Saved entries

= = = = =

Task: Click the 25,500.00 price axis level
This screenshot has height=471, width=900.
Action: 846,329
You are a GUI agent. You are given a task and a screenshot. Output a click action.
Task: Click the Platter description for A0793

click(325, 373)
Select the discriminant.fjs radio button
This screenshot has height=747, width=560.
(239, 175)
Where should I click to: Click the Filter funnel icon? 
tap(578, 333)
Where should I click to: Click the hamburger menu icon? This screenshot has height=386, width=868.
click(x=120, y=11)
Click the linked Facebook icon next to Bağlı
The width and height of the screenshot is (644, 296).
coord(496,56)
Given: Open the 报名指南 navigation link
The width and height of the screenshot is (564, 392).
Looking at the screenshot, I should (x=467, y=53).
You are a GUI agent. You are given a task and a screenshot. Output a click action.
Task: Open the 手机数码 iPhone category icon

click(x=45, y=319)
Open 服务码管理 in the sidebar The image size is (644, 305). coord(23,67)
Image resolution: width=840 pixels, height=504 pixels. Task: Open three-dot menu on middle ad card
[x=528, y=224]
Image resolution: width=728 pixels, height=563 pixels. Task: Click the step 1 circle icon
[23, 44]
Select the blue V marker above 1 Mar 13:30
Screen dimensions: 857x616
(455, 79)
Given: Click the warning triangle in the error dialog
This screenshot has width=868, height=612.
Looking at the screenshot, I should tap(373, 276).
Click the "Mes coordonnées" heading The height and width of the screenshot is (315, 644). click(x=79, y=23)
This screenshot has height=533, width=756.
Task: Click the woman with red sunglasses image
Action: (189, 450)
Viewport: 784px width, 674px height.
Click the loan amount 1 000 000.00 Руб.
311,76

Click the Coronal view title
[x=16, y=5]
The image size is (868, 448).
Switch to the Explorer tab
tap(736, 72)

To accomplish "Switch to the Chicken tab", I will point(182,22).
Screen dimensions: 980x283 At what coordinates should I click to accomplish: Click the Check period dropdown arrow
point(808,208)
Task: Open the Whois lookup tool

= = = = =

**PROBLEM TO WORK ON**
Transcribe exactly, and only, the lines from the one with "Click the linked Facebook icon next to Bağlı" through the last line of the data.

**REPLY**
Click the linked Facebook icon next to Bağlı
The width and height of the screenshot is (644, 296).
coord(496,56)
Given: Open the 报名指南 navigation link
The width and height of the screenshot is (564, 392).
Looking at the screenshot, I should (x=467, y=53).
You are a GUI agent. You are given a task and a screenshot. Output a click action.
Task: Open the 手机数码 iPhone category icon

click(x=45, y=319)
Open 服务码管理 in the sidebar The image size is (644, 305). coord(23,67)
Image resolution: width=840 pixels, height=504 pixels. Task: Open three-dot menu on middle ad card
[x=528, y=224]
Image resolution: width=728 pixels, height=563 pixels. Task: Click the step 1 circle icon
[23, 44]
Select the blue V marker above 1 Mar 13:30
Screen dimensions: 857x616
(455, 79)
Given: Click the warning triangle in the error dialog
This screenshot has width=868, height=612.
Looking at the screenshot, I should tap(373, 276).
Click the "Mes coordonnées" heading The height and width of the screenshot is (315, 644). click(x=79, y=23)
This screenshot has height=533, width=756.
Task: Click the woman with red sunglasses image
Action: (189, 450)
Viewport: 784px width, 674px height.
Click the loan amount 1 000 000.00 Руб.
311,76

Click the Coronal view title
[x=16, y=5]
The image size is (868, 448).
Switch to the Explorer tab
tap(736, 72)

To accomplish "Switch to the Chicken tab", I will point(182,22).
Screen dimensions: 980x283 At what coordinates should I click to accomplish: Click the Check period dropdown arrow
point(808,208)
Task: Open the Whois lookup tool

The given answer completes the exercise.